Set task 1 >>
List the five components of each tuple in textdata.dataset['train'], as given in the empathetic dialogue dataloader notes.

-- Start Extract provided --

The code base of empathetic dialogue generation
the dataloader can automatically read Facebook empathetic data
Assume empathetic data is at last file level:
../empatheticdialogues_data/train.csv
../empatheticdialogues_data/valid.csv
../empatheticdialogues_data/test.csv
Then at anywhere of python file, call:
textdata = Dataloader('fb')
Then, the data is loaded to the instance textdata
There are 5 data structures in the textdata
1, The train, valid, test data is stored in textdata.dataset
textdata.dataset['train']
is a list, each element is a 5-element tuple:
(context_id, sentence_id, emotion_id, raw_context, raw_sentence)
context_id
is a list of integers, each of them is a word index. context here means the previous k
sentences in the dialogue.
sentence_id
is a list of word indexes, which is the current utterance
emotion_id
is the emotion's id
raw_context, raw_sentence
are the original words of the context and sentence
2, textdata.word2index
is a mapping between vocabulary to index,
Example:
index = textdata.word2index['hello']
3, textdata.index2word
Example:
word = textdata.index2word[23]
4, textdata.emotion2index
5, textdata.index2emotion
Similar to above
For example, if embedding is in Glove format:
word d1 d2 d3 ... d100
all split with blank ' '
Then use
textdata = Dataloader('fb', embfile = '../glove.6B.50d.txt')
embfile
stores the path to the embedding file

-- End Extract provided --

Set task 2 >>
In the data listing rows, substitute "Choose" for every "Select" in everything from the row containing "Expand the Exports" down through the last row, and return those rows with nothing else altered.

-- Start Provided entries --

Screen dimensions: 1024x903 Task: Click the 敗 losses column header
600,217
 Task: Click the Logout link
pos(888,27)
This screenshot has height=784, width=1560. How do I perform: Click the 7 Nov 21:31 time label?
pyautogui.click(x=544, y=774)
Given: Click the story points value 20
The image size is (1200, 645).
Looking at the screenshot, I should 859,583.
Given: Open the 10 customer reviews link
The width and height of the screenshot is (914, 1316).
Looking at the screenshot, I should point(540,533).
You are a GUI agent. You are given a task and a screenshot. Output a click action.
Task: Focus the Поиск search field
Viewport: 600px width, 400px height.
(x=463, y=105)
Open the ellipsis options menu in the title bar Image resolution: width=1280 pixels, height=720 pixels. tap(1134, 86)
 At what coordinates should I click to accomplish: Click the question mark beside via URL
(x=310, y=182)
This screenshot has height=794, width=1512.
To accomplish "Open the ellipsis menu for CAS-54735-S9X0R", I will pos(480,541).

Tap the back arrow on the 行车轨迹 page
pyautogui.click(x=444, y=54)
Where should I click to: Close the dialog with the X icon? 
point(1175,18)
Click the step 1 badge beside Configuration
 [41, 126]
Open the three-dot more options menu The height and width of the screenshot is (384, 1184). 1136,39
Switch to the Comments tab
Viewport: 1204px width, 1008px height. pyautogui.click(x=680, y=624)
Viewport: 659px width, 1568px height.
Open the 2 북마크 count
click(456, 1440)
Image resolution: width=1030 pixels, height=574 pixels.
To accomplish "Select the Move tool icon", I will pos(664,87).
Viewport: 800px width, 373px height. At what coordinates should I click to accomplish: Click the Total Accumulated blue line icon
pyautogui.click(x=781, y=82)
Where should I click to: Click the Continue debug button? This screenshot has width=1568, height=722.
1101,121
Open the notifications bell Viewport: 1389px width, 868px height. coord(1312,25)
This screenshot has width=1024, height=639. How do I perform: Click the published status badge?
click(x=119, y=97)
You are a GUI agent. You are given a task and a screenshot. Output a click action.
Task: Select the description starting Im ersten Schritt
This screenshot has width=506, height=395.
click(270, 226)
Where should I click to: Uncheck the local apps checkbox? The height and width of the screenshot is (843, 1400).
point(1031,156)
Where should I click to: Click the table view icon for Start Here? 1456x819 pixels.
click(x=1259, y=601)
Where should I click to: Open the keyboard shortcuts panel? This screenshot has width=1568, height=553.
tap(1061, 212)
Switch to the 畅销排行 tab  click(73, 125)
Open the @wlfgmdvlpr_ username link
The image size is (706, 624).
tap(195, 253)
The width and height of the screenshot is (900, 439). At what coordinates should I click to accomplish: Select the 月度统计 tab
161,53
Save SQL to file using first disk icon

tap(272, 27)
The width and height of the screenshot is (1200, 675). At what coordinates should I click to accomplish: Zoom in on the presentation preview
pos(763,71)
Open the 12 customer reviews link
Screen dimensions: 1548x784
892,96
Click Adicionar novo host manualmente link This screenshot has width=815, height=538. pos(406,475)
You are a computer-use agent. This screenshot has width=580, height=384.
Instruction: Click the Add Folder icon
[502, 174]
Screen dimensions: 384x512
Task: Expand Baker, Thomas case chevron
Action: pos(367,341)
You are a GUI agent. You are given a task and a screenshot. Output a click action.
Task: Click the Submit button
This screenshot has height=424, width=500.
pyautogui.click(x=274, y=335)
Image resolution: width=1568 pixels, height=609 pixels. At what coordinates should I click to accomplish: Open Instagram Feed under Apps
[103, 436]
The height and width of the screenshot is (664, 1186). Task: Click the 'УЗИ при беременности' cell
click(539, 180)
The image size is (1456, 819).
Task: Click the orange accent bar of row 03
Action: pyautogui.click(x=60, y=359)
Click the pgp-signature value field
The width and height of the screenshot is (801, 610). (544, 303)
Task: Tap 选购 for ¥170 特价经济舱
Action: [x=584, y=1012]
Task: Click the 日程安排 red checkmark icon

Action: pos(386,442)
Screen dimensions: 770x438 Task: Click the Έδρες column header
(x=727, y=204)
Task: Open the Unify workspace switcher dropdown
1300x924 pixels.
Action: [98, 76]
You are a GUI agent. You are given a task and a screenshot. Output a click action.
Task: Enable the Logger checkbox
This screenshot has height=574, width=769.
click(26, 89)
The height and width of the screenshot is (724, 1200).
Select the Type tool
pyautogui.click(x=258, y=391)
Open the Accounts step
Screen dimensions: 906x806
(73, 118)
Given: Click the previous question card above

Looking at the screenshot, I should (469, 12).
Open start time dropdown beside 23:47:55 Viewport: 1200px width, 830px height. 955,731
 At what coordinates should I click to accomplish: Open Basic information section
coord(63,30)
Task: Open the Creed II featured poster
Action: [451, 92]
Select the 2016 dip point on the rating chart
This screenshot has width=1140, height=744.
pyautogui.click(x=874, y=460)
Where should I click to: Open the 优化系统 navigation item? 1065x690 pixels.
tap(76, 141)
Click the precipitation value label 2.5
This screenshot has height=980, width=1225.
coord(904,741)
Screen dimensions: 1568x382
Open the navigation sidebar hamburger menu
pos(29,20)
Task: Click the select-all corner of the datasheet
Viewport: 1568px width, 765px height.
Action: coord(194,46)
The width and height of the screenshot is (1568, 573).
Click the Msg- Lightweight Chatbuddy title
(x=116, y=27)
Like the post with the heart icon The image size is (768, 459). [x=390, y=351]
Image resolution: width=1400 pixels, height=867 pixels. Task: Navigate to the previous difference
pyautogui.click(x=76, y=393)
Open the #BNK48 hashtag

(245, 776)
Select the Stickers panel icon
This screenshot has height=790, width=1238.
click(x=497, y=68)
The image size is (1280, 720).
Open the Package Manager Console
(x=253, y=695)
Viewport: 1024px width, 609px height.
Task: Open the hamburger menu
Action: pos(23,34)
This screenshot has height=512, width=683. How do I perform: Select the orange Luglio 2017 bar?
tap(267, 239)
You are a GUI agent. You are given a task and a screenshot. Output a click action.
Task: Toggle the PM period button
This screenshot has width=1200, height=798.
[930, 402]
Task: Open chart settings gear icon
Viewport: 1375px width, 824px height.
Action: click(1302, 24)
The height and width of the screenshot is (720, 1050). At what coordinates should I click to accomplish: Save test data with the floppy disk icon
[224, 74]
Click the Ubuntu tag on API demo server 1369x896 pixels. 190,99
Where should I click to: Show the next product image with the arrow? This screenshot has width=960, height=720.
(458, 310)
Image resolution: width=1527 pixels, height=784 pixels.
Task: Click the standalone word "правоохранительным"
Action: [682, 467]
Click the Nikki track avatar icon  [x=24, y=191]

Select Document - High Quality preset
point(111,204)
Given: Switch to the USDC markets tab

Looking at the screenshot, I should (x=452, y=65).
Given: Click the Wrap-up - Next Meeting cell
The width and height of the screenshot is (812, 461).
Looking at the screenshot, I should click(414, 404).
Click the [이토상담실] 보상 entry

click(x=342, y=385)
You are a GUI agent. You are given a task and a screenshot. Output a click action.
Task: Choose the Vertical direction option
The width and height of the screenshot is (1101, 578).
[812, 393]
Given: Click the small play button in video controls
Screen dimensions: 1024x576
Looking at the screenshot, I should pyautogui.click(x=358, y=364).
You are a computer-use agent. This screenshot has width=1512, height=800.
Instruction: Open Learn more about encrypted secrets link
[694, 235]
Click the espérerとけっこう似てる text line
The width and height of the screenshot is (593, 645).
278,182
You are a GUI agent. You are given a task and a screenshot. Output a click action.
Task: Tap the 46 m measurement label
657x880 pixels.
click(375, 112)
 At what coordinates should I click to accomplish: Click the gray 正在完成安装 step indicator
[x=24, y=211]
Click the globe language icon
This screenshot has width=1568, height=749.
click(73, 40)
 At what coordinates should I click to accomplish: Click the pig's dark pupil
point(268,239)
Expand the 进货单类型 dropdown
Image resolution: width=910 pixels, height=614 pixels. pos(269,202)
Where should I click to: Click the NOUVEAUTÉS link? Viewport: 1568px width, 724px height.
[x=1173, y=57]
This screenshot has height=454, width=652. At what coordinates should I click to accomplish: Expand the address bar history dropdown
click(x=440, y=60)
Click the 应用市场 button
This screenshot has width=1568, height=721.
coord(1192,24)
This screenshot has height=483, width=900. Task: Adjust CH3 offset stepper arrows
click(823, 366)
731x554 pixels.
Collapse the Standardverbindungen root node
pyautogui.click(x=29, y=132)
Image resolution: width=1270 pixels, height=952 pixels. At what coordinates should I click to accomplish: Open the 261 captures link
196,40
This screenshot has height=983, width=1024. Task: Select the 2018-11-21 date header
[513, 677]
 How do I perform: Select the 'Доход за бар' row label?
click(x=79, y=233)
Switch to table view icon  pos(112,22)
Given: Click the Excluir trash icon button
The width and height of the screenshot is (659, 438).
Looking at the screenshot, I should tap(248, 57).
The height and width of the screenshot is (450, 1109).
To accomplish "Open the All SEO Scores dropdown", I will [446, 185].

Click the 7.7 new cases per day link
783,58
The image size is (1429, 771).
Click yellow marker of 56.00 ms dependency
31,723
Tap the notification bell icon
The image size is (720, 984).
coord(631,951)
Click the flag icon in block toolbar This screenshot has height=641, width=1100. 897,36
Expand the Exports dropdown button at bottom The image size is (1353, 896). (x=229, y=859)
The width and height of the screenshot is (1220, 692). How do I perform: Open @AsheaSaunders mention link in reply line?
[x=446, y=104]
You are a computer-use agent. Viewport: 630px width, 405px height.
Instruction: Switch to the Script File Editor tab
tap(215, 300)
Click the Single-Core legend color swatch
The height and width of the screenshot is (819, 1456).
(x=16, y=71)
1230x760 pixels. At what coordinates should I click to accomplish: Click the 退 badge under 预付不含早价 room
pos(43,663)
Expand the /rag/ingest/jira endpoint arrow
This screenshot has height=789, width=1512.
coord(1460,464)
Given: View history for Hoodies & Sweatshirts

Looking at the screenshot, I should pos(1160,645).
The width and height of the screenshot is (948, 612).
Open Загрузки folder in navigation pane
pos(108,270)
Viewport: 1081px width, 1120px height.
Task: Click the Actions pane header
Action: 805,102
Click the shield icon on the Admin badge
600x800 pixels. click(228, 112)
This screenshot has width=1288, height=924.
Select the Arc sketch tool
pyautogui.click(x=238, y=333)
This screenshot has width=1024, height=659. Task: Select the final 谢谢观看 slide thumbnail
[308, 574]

-- End Provided entries --

Task output 1 >>
context_id, sentence_id, emotion_id, raw_context, raw_sentence

Task output 2 >>
Expand the Exports dropdown button at bottom The image size is (1353, 896). (x=229, y=859)
The width and height of the screenshot is (1220, 692). How do I perform: Open @AsheaSaunders mention link in reply line?
[x=446, y=104]
You are a computer-use agent. Viewport: 630px width, 405px height.
Instruction: Switch to the Script File Editor tab
tap(215, 300)
Click the Single-Core legend color swatch
The height and width of the screenshot is (819, 1456).
(x=16, y=71)
1230x760 pixels. At what coordinates should I click to accomplish: Click the 退 badge under 预付不含早价 room
pos(43,663)
Expand the /rag/ingest/jira endpoint arrow
This screenshot has height=789, width=1512.
coord(1460,464)
Given: View history for Hoodies & Sweatshirts

Looking at the screenshot, I should pos(1160,645).
The width and height of the screenshot is (948, 612).
Open Загрузки folder in navigation pane
pos(108,270)
Viewport: 1081px width, 1120px height.
Task: Click the Actions pane header
Action: 805,102
Click the shield icon on the Admin badge
600x800 pixels. click(228, 112)
This screenshot has width=1288, height=924.
Choose the Arc sketch tool
pyautogui.click(x=238, y=333)
This screenshot has width=1024, height=659. Task: Choose the final 谢谢观看 slide thumbnail
[308, 574]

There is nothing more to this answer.